— DATA SHOWN —
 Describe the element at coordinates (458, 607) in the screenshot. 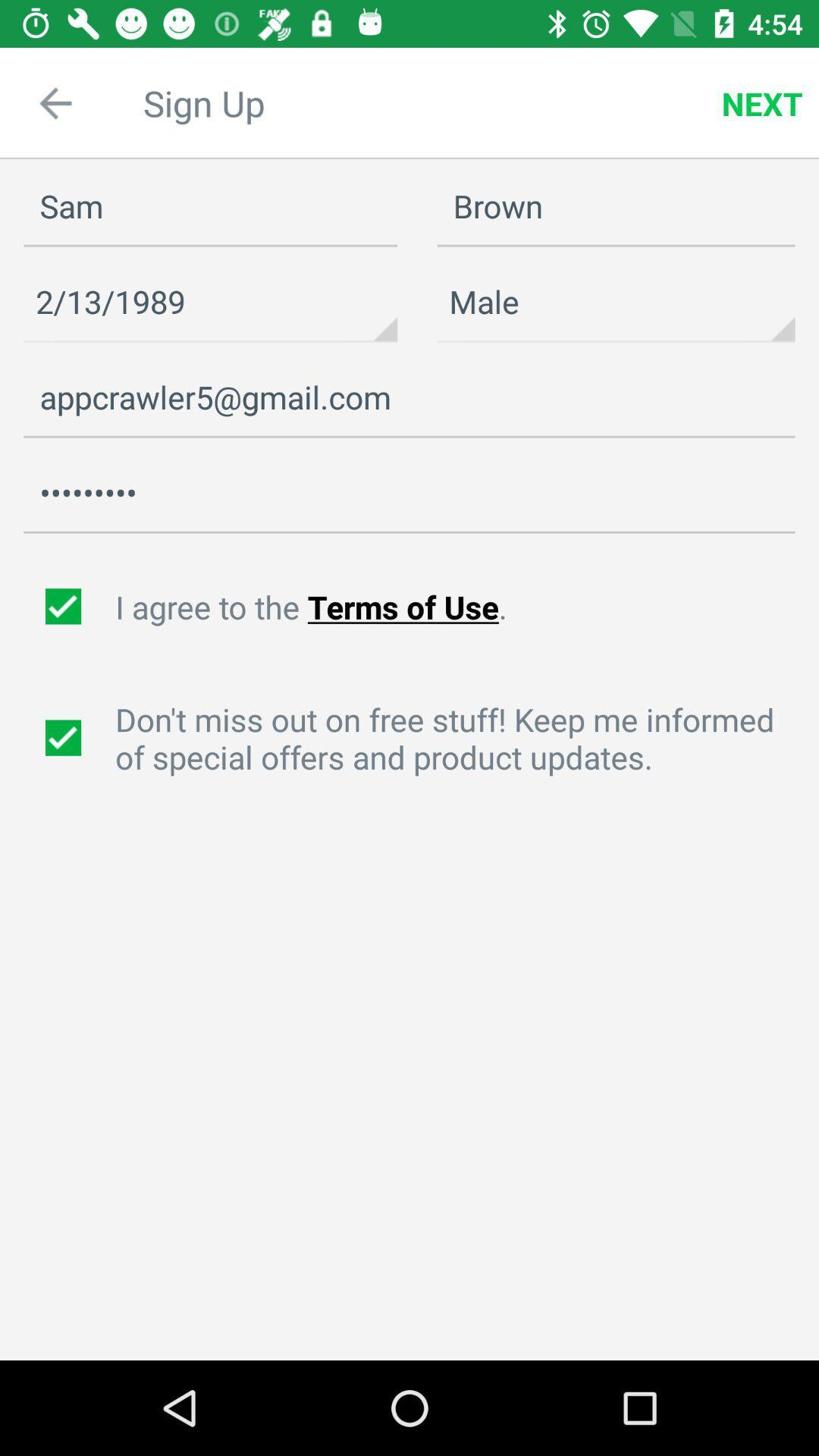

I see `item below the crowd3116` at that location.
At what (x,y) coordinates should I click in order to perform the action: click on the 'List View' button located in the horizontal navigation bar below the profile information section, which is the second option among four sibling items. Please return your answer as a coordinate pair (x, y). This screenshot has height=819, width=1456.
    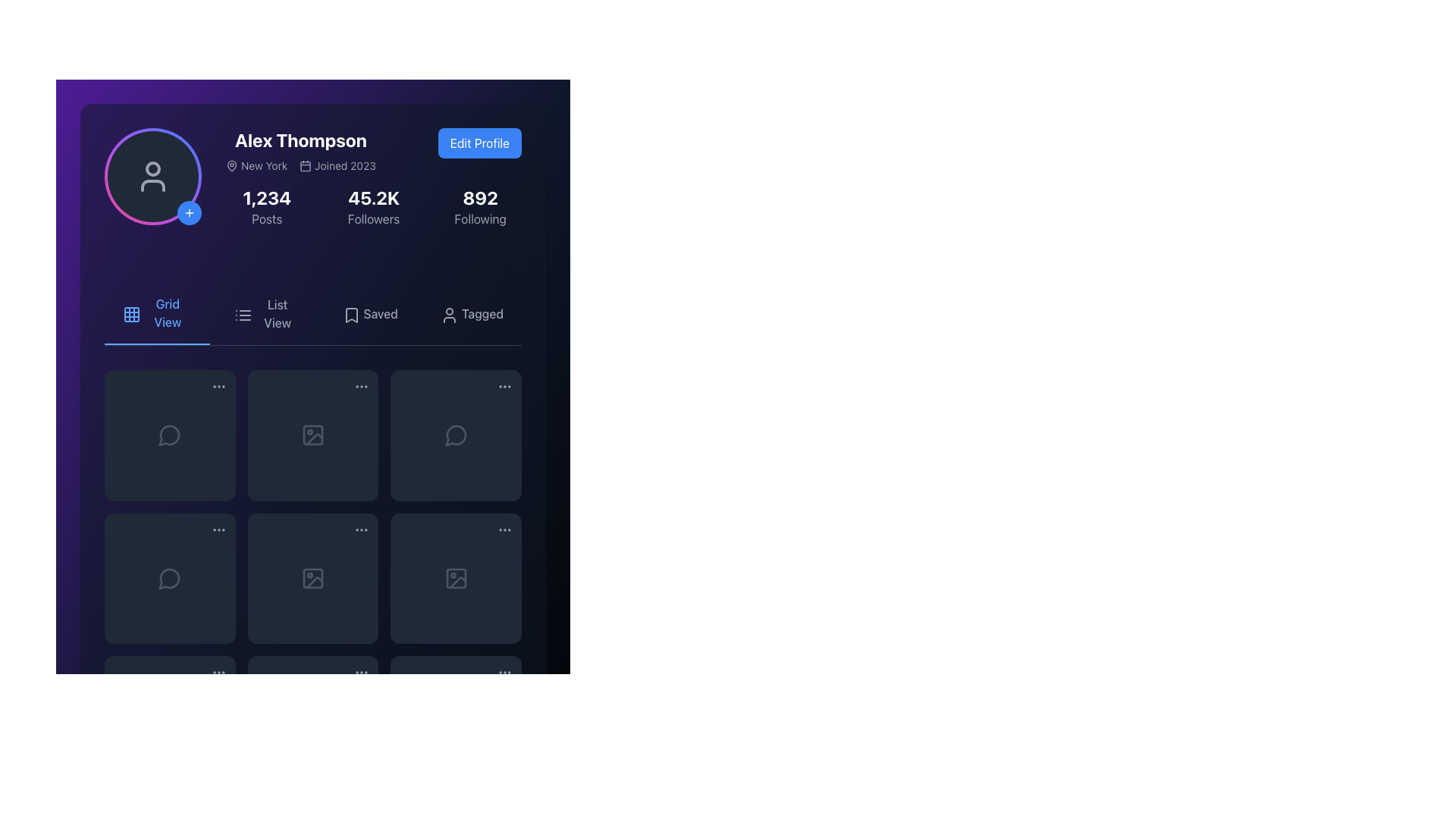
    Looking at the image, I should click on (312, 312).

==

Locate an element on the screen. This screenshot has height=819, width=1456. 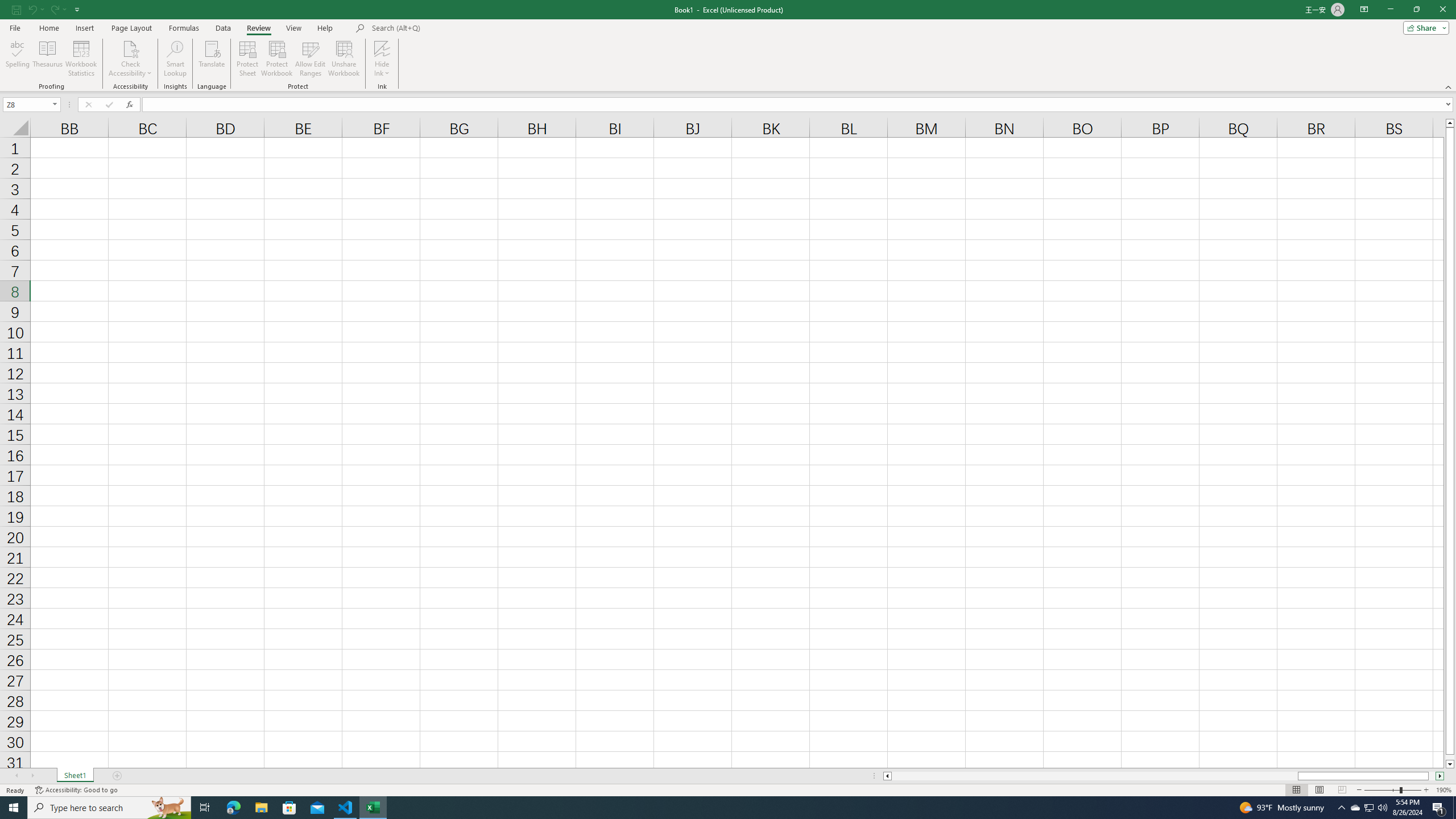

— EXERCISE GOAL —
Replace "screenshot" with "screen capture" in the records starting at the line containing "Describe the element" and ending at the line containing "at that location.", and give only those lines, otherwise unchanged. Omit the pictures.

— SOLUTION TO THE PROBLEM —
 Describe the element at coordinates (458, 607) in the screen capture. 

I see `item below the crowd3116` at that location.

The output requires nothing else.